Dengan bobot poin yang setara laga uji coba tak resmi FIFA, satu pertandingan di Piala AFF sebenarnya tak terlalu signifikan. Â Kecuali, jika kemenangan atau hasil imbang didapat atas Thailand, Vietnam atau Malaysia.
Tapi, berhubung turnamen tingkat ASEAN ini menghadirkan 4 pertandingan di fase grup, semifinal dan 2 leg final, ada sejumlah poin yang bisa didapat. Meski total nilainya tidak sebesar kualifikasi Piala Dunia atau kualifikasi Piala Asia, sedikit tambahan poin bisa membantu tim naik peringkat, begitu juga sebaliknya.
Juara atau tidak, pengaruhnya tidak signifikan.

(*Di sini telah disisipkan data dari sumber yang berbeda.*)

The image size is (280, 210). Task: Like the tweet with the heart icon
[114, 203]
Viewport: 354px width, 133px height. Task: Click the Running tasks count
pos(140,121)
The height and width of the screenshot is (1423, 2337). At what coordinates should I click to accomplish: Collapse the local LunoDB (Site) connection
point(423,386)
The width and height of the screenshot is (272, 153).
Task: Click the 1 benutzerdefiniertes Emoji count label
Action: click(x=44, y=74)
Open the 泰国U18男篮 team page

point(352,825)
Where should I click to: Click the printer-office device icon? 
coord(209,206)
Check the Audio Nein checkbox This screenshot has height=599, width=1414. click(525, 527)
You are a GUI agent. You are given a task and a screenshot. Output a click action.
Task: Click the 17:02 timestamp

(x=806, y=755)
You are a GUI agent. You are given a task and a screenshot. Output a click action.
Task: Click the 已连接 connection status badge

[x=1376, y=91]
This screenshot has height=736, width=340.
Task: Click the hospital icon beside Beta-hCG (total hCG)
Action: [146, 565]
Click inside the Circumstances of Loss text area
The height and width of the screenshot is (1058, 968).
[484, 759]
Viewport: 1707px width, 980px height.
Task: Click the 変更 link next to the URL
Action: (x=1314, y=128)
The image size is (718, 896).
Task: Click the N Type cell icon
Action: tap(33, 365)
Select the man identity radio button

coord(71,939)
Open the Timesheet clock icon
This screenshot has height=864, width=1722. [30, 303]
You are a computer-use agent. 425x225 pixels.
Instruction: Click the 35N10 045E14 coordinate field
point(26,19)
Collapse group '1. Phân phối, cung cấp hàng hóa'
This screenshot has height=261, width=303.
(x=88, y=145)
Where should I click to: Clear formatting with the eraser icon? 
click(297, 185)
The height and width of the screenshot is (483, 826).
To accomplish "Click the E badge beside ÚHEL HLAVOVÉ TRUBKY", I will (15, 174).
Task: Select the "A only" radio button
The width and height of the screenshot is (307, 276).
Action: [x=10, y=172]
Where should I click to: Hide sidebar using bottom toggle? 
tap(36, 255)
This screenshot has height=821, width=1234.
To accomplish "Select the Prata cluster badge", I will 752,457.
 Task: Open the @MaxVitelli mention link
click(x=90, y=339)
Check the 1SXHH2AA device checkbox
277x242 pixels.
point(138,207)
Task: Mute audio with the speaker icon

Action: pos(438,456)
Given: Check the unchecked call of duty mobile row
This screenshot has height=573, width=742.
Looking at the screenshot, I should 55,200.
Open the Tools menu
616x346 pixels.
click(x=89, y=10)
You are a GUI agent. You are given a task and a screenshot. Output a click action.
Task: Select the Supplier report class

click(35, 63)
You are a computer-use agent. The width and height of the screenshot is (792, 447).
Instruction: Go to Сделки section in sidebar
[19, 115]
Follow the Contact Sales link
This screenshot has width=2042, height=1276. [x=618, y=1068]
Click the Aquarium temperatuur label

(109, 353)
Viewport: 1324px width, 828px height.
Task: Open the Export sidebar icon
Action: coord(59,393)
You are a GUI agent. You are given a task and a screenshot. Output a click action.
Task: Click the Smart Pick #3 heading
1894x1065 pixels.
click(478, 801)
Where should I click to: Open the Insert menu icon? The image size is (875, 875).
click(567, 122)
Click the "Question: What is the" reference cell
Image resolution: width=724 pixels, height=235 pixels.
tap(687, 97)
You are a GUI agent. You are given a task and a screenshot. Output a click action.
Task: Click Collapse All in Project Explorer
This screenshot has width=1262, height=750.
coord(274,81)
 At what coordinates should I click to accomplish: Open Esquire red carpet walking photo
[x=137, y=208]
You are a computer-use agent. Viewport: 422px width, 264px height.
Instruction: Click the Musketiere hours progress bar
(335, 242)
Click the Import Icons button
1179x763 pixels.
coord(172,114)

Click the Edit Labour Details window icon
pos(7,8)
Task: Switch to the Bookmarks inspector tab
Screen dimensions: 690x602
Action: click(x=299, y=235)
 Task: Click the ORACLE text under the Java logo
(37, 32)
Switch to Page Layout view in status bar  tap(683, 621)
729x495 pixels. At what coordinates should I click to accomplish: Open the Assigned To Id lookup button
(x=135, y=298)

Maka, normal kalau PSSI era Erick Thohir berani tidak membidik target juara.
Pengalaman lolos ke putaran final Piala Asia 2023 dan lolos lagi di edisi 2027, ditambah catatan satu kemenangan 2-0 atas Arab Saudi di Kualifikasi Piala Dunia 2026 zona Asia, sedikit banyak cukup membantu.
Ada satu pergeseran pola pikir lama, yang sebetulnya sudah mulai ditinggalkan sebagian publik sepak bola nasional, berkat proses dan progres yang sejauh ini dicapai.
Dari pergeseran inilah, justru terlihat, glorifikasi berlebihan pada Piala AFF selama 20-an tahun terakhir, telah membuat setiap tim nasional di Asia Tenggara berusaha tampil dengan kekuatan penuh. Ini buat turnamen itu, tapi menjadi blunder saat bertanding di level Asia.
Penyebabnya, tim-tim di luar Asia Tenggara mendapat referensi lengkap dari ajang Piala AFF, dan mereka tinggal memanfaatkan. Apa boleh buat, tim-tim Asia Tenggara cukup kesulitan untuk bersaing di level Asia.
Maka, ketika sudah ada tim yang berani "meremehkan" turnamen yang dulunya bernama Piala Tiger ini, itu adalah satu kemajuan. Mereka berani melihat, mana yang penting dan kurang penting.
Terdekat, ada kualifikasi Piala Asia 2027 (yang diikuti oleh seluruh negara ASEAN kecuali Indonesia) sementara Timnas Indonesia kembali berjibaku di Kualifikasi Piala Dunia 2026 zona Asia. Disinilah kemampuan semua tim Asia Tenggara akan benar-benar diuji.
Maka, ketika tim-tim peserta Piala ASEAN 2024 (kecuali Vietnam) tidak menurunkan tim terbaik, mereka seharusnya sudah tahu, di mana harus menurunkan tim terbaik, dan berusaha maksimal.
Jika situasi ini terus berlanjut, rasanya Piala ASEAN akan bernasib sama seperti Piala EAFF (Piala AFF-nya Asia Timur) di masa depan. Turnamen yang pernah dimenangkan pelatih Shin Tae-yong (tahun 2017) ini rutin menampilkan tim-tim dari wilayah Asia Timur, termasuk Jepang dan Korea Selatan, dua tim raksasa Asia.
Meski begitu, (kebanyakan) tim peserta di turnamen regional ini hanya menyertakan pemain-pemain dari liga di kawasan Asia Timur. Untuk saat ini, Piala AFF kemungkinan akan berjalan ke arah sana, khususnya jika semakin banyak pemain Asia Tenggara yang abroad ke klub luar ASEAN, termasuk  klub Eropa.